WRITTEN PROBLEM> Copy every line of the material below word for word.

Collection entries
────────

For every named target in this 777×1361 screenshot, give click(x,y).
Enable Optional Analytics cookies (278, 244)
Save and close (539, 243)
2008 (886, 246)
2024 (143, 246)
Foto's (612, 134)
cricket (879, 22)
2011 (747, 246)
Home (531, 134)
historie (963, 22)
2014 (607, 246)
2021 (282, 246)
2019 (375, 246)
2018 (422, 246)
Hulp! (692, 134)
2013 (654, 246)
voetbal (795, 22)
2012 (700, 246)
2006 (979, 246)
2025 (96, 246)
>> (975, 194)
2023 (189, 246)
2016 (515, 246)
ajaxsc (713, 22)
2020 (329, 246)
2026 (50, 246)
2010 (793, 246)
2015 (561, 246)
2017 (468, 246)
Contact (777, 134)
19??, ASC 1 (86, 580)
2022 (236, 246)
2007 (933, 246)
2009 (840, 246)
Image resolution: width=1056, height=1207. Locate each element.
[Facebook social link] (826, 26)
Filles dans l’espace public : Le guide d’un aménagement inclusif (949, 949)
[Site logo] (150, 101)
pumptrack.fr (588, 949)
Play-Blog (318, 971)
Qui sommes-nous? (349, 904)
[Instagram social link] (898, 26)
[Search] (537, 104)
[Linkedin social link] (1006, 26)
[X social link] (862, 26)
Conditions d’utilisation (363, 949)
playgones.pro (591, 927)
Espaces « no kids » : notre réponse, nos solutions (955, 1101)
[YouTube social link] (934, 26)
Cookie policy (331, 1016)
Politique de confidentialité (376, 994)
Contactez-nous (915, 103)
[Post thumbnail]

────────

RESPONSE>
For every named target in this 777×1361 screenshot, give click(x,y).
Enable Optional Analytics cookies (278, 244)
Save and close (539, 243)
2008 (886, 246)
2024 (143, 246)
Foto's (612, 134)
cricket (879, 22)
2011 (747, 246)
Home (531, 134)
historie (963, 22)
2014 (607, 246)
2021 (282, 246)
2019 (375, 246)
2018 (422, 246)
Hulp! (692, 134)
2013 (654, 246)
voetbal (795, 22)
2012 (700, 246)
2006 (979, 246)
2025 (96, 246)
>> (975, 194)
2023 (189, 246)
2016 (515, 246)
ajaxsc (713, 22)
2020 (329, 246)
2026 (50, 246)
2010 (793, 246)
2015 (561, 246)
2017 (468, 246)
Contact (777, 134)
19??, ASC 1 (86, 580)
2022 (236, 246)
2007 (933, 246)
2009 (840, 246)
Image resolution: width=1056, height=1207. Locate each element.
[Facebook social link] (826, 26)
Filles dans l’espace public : Le guide d’un aménagement inclusif (949, 949)
[Site logo] (150, 101)
pumptrack.fr (588, 949)
Play-Blog (318, 971)
Qui sommes-nous? (349, 904)
[Instagram social link] (898, 26)
[Search] (537, 104)
[Linkedin social link] (1006, 26)
[X social link] (862, 26)
Conditions d’utilisation (363, 949)
playgones.pro (591, 927)
Espaces « no kids » : notre réponse, nos solutions (955, 1101)
[YouTube social link] (934, 26)
Cookie policy (331, 1016)
Politique de confidentialité (376, 994)
Contactez-nous (915, 103)
[Post thumbnail]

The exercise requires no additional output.